Come più sopra rilevato, nel descritto contesto fattuale, il diniego di condono si poneva come conseguenza doverosa e vincolata, per cui esattamente il Tribunale ha escluso, in applicazione della norma di cui all’art. 21-octies della citata legge n. 241 del 1990, la rilevanza dei dedotti vizi procedimentali.
Col quinto motivo si deduce l’errore commesso dal giudice di prime cure nel non dare rilievo all’affidamento riposto dalla parte appellante sulla possibilità di ottenere il titolo abilitativo.
La doglianza è priva di pregio.
Al riguardo è sufficiente rilevare che non può sussistere affidamento tutelabile a fronte di una situazione connotata da palese illiceità, quale quella di specie laddove l’edificazione abusiva ha riguardato un’area soggetta a vincolo di inedificabilità assoluta.
L’appello va, in definitiva, respinto.
Le spese di verificazione, da liquidarsi con separato provvedimento, vanno poste a carico della parte appellante.
Restano assorbiti tutti gli argomenti di doglianza, motivi od eccezioni non espressamente esaminati che il Collegio ha ritenuto non rilevanti ai fini della decisione e comunque inidonei a supportare una conclusione di tipo diverso.
Spese e onorari di giudizio, liquidati come in dispositivo, seguono la soccombenza.
P.Q.M.
Il Consiglio di Stato in sede giurisdizionale
Sezione Sesta, definitivamente pronunciando sull’appello, come in epigrafe proposto, lo respinge.
Pone a carico degli appellanti le spese di verificazione, da liquidarsi con separato provvedimento.
Condanna la parte appellante al pagamento delle spese processuali in favore del Comune di (omissis) e della Fa.

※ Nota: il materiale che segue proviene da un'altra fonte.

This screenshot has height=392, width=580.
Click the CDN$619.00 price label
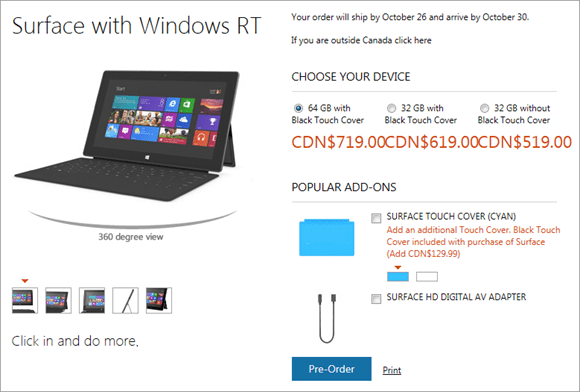coord(431,142)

Am. Me. – Mo. Ec. Eu., liquidandole forfettariamente in complessivi Euro 2.000/00 (duemila) pro parte, oltre accessori di legge.
Ordina che la presente sentenza sia eseguita dall’autorità amministrativa.
Così deciso in Roma nella camera di consiglio del giorno 2 luglio 2020 con l’intervento dei magistrati:
Sergio De Felice – Presidente
Diego Sabatino – Consigliere
Vincenzo Lopilato – Consigliere
Alessandro Maggio – Consigliere, Estensore
Giovanni Orsini – Consigliere
In caso di diffusione omettere le generalità e gli altri dati identificativi dei soggetti interessati nei termini indicati.